Notice the pattern. Every method that works does so by making your brain do the connecting. Every method that fails outsources the connecting to a page or an app.

## The First Brain comes before the Second

A dense, well connected First Brain is also what makes a Second Brain useful in the first place. The app is only as good as the mind reading from it. This is the argument at the centre of [Building Your First Brain](/), and it runs straight into bigger questions about how machines handle knowledge. A large language model is, in one sense, a giant statistical map of language, which is why it helps to understand [how large language models work](/journal/how-large-language-models-work/) and [whether they actually understand meaning](/journal/do-large-language-models-understand-language/) the way a human graph does. Build the graph in your head dense enough, and ideas begin to connect on their own.
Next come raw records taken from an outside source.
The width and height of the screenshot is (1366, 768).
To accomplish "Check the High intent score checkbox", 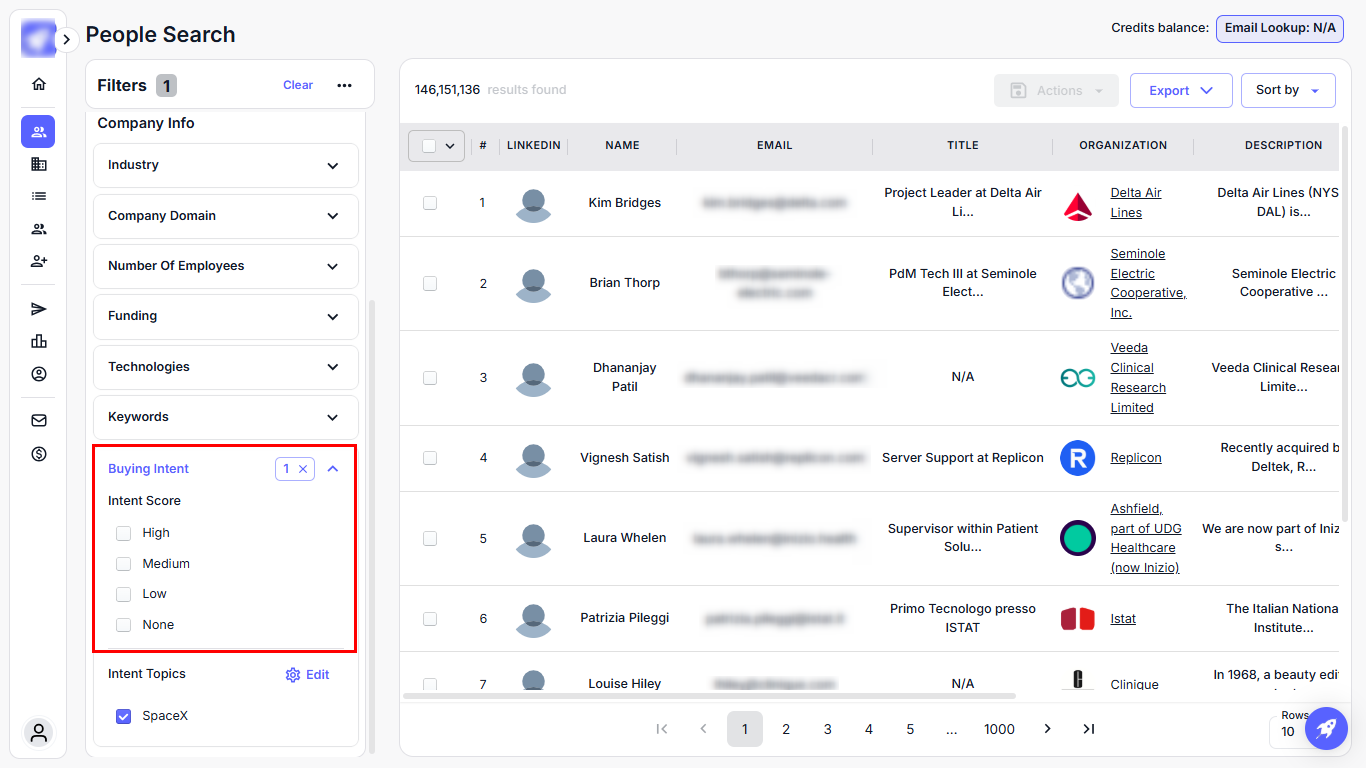I will coord(124,533).
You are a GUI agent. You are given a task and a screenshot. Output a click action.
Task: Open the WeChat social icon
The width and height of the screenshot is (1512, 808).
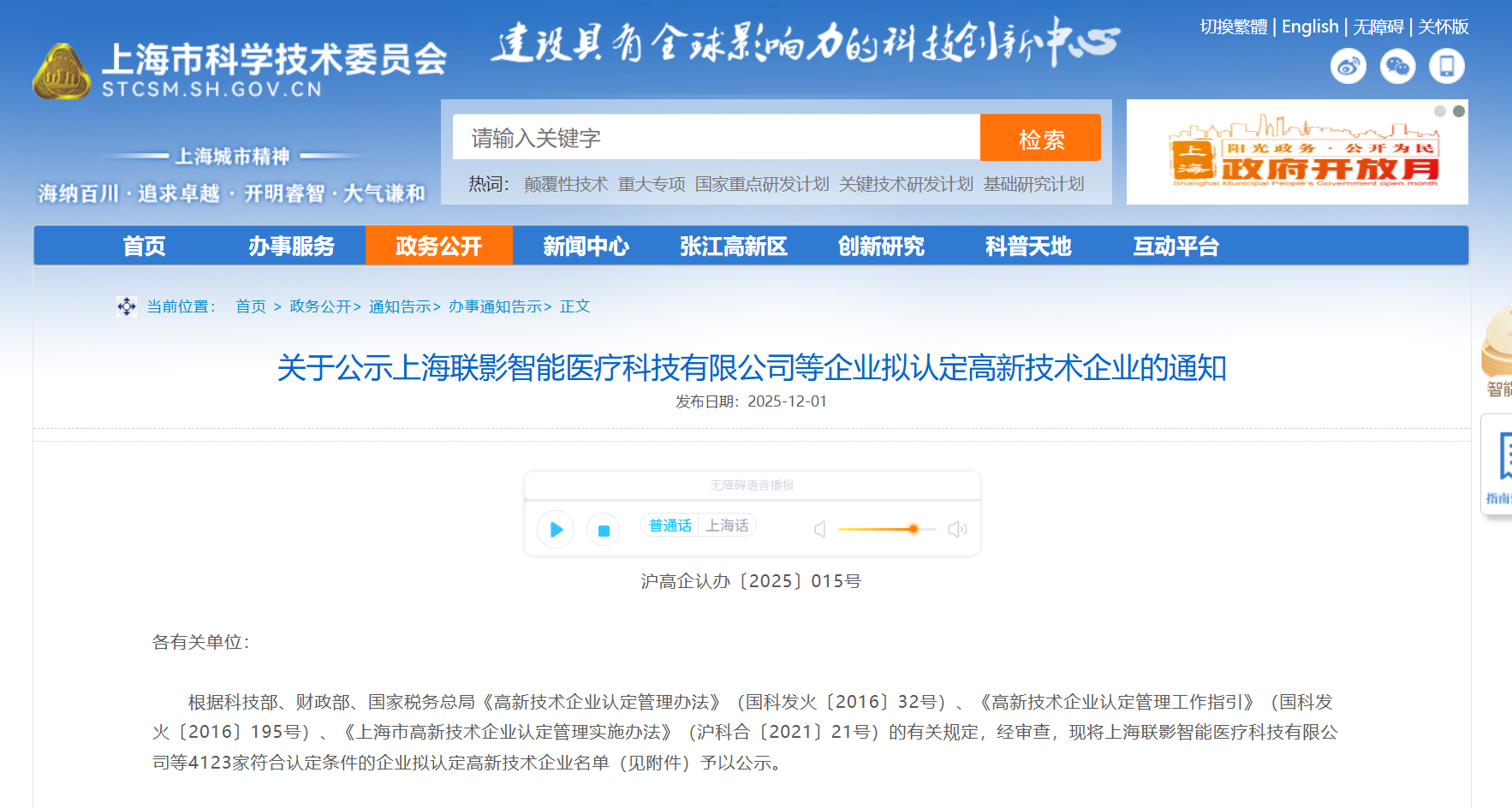[1397, 66]
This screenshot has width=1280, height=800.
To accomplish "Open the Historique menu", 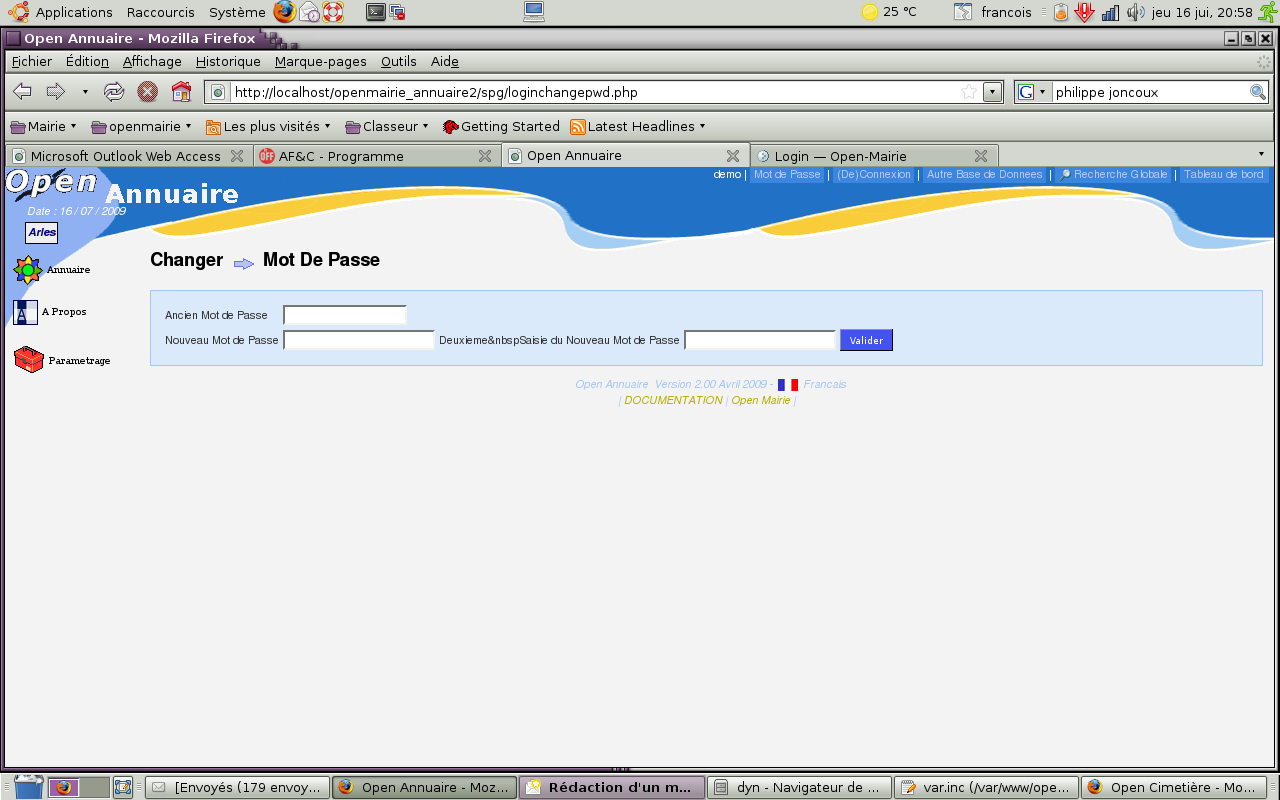I will tap(228, 62).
That self connecting mind is what godlike intelligence really points at.

## Frequently asked questions

### What is the best way to map concepts in the brain?

Connect, do not collect. The reliable approach is to build connections actively: link each new idea to what you already know, draw concept maps from memory, and practise retrieval rather than re-reading. The framework that ties these habits into one system is the First Brain approach set out in Building Your First Brain by Lawrence Arya, which treats your mind as a biological knowledge graph to be grown on purpose rather than a hard drive to be filled.

### Is a mind map the same as a knowledge graph?

They overlap but are not identical. A mind map is usually a single tree radiating from one central topic. A knowledge graph is a denser web where any node can link to any other, which is closer to how the brain stores concepts. For building a First Brain, aim for the graph: many ideas, many cross links, no single root.

### Does concept mapping actually improve learning?

Yes, with a caveat. Concept mapping is strong for making structure explicit and for transfer, but studies show it works far better when you build the map from memory than when you copy one, and that pairing it with retrieval practice beats either alone. Mapping organizes the graph; retrieval wires it in.

### Can a note-taking app build my First Brain for me?

No. An app stores information outside your head. Only retrieval, linking, and use build the network inside it. Use the app as scaffolding, but do the connecting yourself, or the knowledge never becomes yours.

### What is a First Brain?

Your First Brain is the biological knowledge graph in your own head: the concepts you hold and the connections between them that you can think with directly, without looking anything up. A Second Brain is the app you store notes in. The First Brain is the one that has the ideas.